Word and item position data
************

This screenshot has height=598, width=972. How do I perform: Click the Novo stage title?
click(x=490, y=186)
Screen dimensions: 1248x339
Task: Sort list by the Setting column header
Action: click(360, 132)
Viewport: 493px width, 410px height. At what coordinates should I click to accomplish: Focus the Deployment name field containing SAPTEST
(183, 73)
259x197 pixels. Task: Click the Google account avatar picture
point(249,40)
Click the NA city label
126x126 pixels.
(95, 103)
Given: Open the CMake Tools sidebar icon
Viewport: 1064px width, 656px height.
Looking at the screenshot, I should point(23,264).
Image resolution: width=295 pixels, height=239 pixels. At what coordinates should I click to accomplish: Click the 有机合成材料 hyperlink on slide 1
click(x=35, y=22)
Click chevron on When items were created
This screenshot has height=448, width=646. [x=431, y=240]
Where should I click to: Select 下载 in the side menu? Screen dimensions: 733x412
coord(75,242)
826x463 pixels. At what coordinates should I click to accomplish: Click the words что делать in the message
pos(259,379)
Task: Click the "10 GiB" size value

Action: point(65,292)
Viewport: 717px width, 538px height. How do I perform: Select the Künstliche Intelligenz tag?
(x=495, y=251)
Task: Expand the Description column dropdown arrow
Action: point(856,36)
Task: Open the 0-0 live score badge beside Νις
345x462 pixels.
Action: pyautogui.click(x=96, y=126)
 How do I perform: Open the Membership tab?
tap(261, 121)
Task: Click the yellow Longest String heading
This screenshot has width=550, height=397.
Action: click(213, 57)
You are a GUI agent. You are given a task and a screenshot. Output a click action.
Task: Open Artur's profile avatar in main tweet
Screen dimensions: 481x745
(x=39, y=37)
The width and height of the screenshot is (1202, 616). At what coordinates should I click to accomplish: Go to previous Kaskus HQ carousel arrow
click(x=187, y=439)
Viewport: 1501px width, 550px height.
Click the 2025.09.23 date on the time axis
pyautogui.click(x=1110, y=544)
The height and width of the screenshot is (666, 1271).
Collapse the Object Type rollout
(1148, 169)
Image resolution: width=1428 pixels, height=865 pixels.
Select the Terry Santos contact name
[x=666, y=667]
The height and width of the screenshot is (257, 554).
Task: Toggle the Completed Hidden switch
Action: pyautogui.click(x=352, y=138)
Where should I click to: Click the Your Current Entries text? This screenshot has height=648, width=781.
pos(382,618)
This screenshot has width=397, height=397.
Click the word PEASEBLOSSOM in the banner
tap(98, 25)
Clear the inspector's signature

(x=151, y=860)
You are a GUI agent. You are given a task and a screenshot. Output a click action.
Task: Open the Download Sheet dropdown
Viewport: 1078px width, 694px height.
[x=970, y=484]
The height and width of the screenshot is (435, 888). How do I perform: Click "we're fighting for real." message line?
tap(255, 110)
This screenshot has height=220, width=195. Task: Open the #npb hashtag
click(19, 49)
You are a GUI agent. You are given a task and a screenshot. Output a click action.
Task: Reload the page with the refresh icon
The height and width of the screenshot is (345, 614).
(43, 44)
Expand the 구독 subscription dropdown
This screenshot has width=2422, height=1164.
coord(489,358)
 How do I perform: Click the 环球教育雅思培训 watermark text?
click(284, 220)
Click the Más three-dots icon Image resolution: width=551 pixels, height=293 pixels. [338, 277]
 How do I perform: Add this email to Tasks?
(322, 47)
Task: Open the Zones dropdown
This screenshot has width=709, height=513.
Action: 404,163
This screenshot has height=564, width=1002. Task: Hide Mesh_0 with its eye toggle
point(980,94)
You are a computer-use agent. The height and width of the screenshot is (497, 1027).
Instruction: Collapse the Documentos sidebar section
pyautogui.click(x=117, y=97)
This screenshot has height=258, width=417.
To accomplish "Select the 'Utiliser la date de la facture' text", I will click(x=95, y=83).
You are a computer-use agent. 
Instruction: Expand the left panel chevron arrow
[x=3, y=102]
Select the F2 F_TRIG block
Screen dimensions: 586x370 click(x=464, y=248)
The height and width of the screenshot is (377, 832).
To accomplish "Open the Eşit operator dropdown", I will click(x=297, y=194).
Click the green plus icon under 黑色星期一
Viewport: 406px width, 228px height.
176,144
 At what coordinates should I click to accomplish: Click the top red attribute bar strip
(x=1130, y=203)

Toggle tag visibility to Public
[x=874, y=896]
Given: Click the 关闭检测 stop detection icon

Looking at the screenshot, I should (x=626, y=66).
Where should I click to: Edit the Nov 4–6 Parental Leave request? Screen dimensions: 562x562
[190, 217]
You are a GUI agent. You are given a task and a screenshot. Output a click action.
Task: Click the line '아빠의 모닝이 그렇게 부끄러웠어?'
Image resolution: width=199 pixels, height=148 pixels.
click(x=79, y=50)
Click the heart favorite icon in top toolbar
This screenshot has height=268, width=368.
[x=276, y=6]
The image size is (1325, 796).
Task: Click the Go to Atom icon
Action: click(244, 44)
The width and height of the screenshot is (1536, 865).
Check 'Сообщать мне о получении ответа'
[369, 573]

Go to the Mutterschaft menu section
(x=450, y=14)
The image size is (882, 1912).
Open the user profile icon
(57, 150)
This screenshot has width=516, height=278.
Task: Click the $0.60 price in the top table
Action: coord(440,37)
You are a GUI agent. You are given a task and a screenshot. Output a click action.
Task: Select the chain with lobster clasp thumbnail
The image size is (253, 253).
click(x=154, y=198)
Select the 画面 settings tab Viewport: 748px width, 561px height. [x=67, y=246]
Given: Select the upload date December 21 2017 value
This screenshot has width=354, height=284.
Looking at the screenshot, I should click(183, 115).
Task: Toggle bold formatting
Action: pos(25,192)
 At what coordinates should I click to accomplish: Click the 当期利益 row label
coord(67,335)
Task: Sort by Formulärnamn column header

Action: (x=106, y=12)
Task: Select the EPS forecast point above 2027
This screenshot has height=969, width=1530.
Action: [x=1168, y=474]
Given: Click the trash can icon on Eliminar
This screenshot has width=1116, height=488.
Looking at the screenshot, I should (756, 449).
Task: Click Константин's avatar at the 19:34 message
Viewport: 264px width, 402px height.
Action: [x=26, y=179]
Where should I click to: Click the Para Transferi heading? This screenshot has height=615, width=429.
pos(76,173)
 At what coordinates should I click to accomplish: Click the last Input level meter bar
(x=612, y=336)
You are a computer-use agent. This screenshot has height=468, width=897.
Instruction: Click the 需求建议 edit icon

************

#### [OBJECTIVE]
Copy the rows above word for word, from the first row through the row containing "Looking at the screenshot, I should point(23,264).", including that row.

#### [ANSWER IN FULL]
This screenshot has height=598, width=972. How do I perform: Click the Novo stage title?
click(x=490, y=186)
Screen dimensions: 1248x339
Task: Sort list by the Setting column header
Action: click(360, 132)
Viewport: 493px width, 410px height. At what coordinates should I click to accomplish: Focus the Deployment name field containing SAPTEST
(183, 73)
259x197 pixels. Task: Click the Google account avatar picture
point(249,40)
Click the NA city label
126x126 pixels.
(95, 103)
Given: Open the CMake Tools sidebar icon
Viewport: 1064px width, 656px height.
Looking at the screenshot, I should point(23,264).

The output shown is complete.